Primaries Suggest 1992 May Be `Year of the Woman'
| PITTSBURGH
CALL it the Anita Hill factor.
Angry at the treatment Ms. Hill received last year during hearings of the Senate Judiciary Committee, women are running for Congress in record numbers. Twice already, they have scored dramatic victories.
The latest example came in Tuesday's primary here in Pennsylvania. Lynn Yeakel, a political novice, came from nowhere to win the Democratic nomination for Senate. In a five-way race, she got nearly half the vote, handily beating the second-place finisher, Pennsylvania Lt. Gov. Mark Singel.
Her victory overshadowed the state's presidential primary, where Arkansas Gov. Bill Clinton overwhelmed former California Gov. Jerry Brown 57 percent to 26 percent on the Democratic side. On the Republican side, President Bush won 77 percent of the vote.
Ms. Yeakel's victory, plus the upset scored by Democrat Carol Moseley Braun in the Illinois Senate primary, suggests that women are poised this year to make dramatic gains in the US Congress.

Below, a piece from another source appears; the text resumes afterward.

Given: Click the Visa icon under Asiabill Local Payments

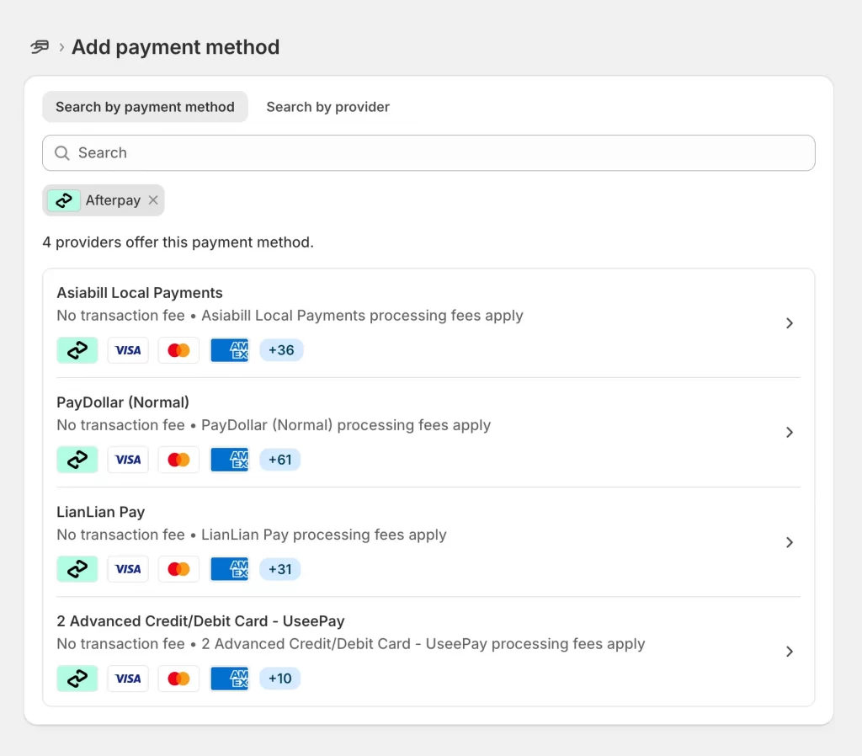Looking at the screenshot, I should 128,350.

"This is the year of the woman," says G. Terry Madonna, a political science professor at Millersville University. "I think you're going to find more women sent to public office than in any other year."
The reason for the increase is a combination of long-term and short-term factors. Slow but steady progress
Over the past 15 years or so, women have made steady, albeit slow, progress in local elections.
Every two years, the number of women in state legislatures increases an average of 1 percentage point, says Irwin Gertzog, a political science professor at Allegheny College and author of a history on women in Congress. Currently, women account for about 20 percent of all state legislators.
As women have gained experience at the local level, they have aspired to national office. By Mr. Gertzog's count, 131 women have announced or plan to run for the US House of Representatives. On the Senate side, 20 women are running or plan to. That is the most ever, Gertzog says.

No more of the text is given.